I prefer to structure my code the same way as an article, and if have academic background as well, you can relate. Hence, I usually start with preamble, where I put all the packages and toolkits I would like to use. Then, the main part follows and subsequently the rest (for example, where the result of the model should go, all the connections). Especially if you are getting started and learn python, I recommend to structure and comment your code as clear as possible. With Jupiter you have several options for headings and comments already implemented in the notebook. Clear structure and sufficient comments would help you to write the code which you can easily recap (and follow) in months or even years. My experience is that good codes are often (partly) recycled.
In this blog post, I summarized what I call, (1) general preamble and (2) visualization preamble. Although I post (3) my map and (4) analysis preamble as well, I will be more detailed about them in the forthcoming posts.
1. General preamble
import pandas as pd
import numpy as np
import datetime as dt
I need pandas and numpy always. Therefore, I always start with these two. I work often with time series. That’s why I need the third line. With datetime you can define the date, set an index on date and do all other date relevant manipulations.
2. Visualization
import seaborn as sns
import matplotlib.pyplot as plt
%matplotlib inline
These lines are the very general, with seaborn and matplotlib we will cover most of visualizations, of any kind.
Then, we can become more specific and define the style and context. Refer to seaborn page for details. I prefer ‘whitegrid’ and ‘talk’ and set them in the beginning as my personized default framework. Refer to the seaborn for further options.
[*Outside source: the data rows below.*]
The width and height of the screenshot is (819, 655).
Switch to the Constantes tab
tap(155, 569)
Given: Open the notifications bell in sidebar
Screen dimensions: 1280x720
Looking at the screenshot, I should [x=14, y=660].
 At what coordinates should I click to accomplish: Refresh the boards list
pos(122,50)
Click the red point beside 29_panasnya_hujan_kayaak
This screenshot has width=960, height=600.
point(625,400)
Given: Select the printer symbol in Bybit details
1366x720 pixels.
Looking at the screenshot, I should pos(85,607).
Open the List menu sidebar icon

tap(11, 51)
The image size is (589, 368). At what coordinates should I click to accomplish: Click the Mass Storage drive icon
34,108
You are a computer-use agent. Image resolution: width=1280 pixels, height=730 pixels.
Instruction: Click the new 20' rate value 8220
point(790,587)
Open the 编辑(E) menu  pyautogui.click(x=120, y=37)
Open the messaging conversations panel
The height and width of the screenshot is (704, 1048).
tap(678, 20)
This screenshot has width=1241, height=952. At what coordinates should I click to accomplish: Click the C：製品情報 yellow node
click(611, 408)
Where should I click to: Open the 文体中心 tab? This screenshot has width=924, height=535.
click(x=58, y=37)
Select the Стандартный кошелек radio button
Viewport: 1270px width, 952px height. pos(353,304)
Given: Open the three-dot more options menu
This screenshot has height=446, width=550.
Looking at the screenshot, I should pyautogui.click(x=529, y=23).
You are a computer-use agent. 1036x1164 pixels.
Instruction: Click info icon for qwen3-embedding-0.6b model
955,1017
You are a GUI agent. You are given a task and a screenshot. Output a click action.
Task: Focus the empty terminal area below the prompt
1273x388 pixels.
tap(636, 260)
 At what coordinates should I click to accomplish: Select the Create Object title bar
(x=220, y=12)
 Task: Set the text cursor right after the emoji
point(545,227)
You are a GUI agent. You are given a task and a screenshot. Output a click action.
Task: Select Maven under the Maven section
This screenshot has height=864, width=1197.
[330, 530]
sns.set_style(‘whitegrid’)
sns.set_context(‘talk’)
Furthermore, if you work for the company which have corporate identity with predefined colors, it is useful to create your own palette with company colors. The graphs would automatically get these colors (as long as you not overrule it). The corporate identity colors at my company are ordered in an agreed way. So, by the ordering in the list you define the order in which the colors are applied automatically.
mycolors = [‘#0076a7′,’#ae5b3a’,’#CD997C’,’#EDD195′] #list of colors, I prefer hex numbers for colors
sns.set_palette(mycolors) # define the palette
sns.palplot(sns.color_palette()) # display
3. Maps
Maps are special kind of visualization, they worth a separate blog post (forthcoming). You will find my preamble for them below.
import folium
from folium.plugins import MarkerCluster #if you want to cluster
from folium.plugins import MiniMap # cool minimap in the low right corner of the big map
from folium import plugins
from folium import FeatureGroup #if you customize
4. Analysis
I am time series econometrician. Therefore, my analysis preamble is very time series biased. You start time series analysis with tests to understand the autocorrelation structure of your variables. I would be more detailed on data analysis with python in my forthcoming blogs.
import statsmodels.api as sm
from statsmodels.tsa.stattools import adfuller #Augmented Dickey-Fuller unit root test
from statsmodels.graphics.tsaplots import plot_acf #autocorrelation function
from statsmodels.graphics.tsaplots import plot_pacf #partial autocorrelation
from statsmodels.tsa.api import VAR, DynamicVAR #for time series analysis
You will find a lot useful explanations and relavant packages on statmodels webpage.